§ The task: Output exactly the lines from the one holding "Task: Click the Result column header" through the final line of the entries.

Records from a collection
::::::
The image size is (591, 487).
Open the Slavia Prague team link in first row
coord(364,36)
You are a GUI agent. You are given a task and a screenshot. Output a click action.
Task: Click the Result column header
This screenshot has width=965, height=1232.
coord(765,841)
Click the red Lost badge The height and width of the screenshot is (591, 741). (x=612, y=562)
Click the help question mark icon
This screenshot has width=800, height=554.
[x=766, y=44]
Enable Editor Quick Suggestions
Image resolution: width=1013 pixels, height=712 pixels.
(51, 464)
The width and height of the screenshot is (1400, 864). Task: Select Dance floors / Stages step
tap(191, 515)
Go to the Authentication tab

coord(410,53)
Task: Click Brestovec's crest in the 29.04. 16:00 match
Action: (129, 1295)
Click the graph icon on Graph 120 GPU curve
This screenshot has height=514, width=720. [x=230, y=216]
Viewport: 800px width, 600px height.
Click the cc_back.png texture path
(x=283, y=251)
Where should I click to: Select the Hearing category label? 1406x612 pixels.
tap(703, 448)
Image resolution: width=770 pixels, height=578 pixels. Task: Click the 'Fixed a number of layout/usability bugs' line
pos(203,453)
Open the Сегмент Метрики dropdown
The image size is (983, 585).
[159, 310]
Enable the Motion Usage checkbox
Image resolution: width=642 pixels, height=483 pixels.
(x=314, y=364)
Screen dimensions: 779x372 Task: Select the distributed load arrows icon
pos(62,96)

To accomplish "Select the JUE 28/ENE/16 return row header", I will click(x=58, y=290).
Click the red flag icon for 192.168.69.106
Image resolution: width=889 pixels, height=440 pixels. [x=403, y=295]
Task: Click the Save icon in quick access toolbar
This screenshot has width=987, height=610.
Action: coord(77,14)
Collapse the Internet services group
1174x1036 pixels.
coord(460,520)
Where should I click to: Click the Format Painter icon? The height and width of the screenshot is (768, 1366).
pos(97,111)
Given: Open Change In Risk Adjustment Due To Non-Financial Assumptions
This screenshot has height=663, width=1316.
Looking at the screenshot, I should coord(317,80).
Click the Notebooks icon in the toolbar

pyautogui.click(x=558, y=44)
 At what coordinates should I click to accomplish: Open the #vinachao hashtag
::::::
§ Solution for this problem:
Task: Click the Result column header
This screenshot has width=965, height=1232.
coord(765,841)
Click the red Lost badge The height and width of the screenshot is (591, 741). (x=612, y=562)
Click the help question mark icon
This screenshot has width=800, height=554.
[x=766, y=44]
Enable Editor Quick Suggestions
Image resolution: width=1013 pixels, height=712 pixels.
(51, 464)
The width and height of the screenshot is (1400, 864). Task: Select Dance floors / Stages step
tap(191, 515)
Go to the Authentication tab

coord(410,53)
Task: Click Brestovec's crest in the 29.04. 16:00 match
Action: (129, 1295)
Click the graph icon on Graph 120 GPU curve
This screenshot has height=514, width=720. [x=230, y=216]
Viewport: 800px width, 600px height.
Click the cc_back.png texture path
(x=283, y=251)
Where should I click to: Select the Hearing category label? 1406x612 pixels.
tap(703, 448)
Image resolution: width=770 pixels, height=578 pixels. Task: Click the 'Fixed a number of layout/usability bugs' line
pos(203,453)
Open the Сегмент Метрики dropdown
The image size is (983, 585).
[159, 310]
Enable the Motion Usage checkbox
Image resolution: width=642 pixels, height=483 pixels.
(x=314, y=364)
Screen dimensions: 779x372 Task: Select the distributed load arrows icon
pos(62,96)

To accomplish "Select the JUE 28/ENE/16 return row header", I will click(x=58, y=290).
Click the red flag icon for 192.168.69.106
Image resolution: width=889 pixels, height=440 pixels. [x=403, y=295]
Task: Click the Save icon in quick access toolbar
This screenshot has width=987, height=610.
Action: coord(77,14)
Collapse the Internet services group
1174x1036 pixels.
coord(460,520)
Where should I click to: Click the Format Painter icon? The height and width of the screenshot is (768, 1366).
pos(97,111)
Given: Open Change In Risk Adjustment Due To Non-Financial Assumptions
This screenshot has height=663, width=1316.
Looking at the screenshot, I should coord(317,80).
Click the Notebooks icon in the toolbar

pyautogui.click(x=558, y=44)
 At what coordinates should I click to accomplish: Open the #vinachao hashtag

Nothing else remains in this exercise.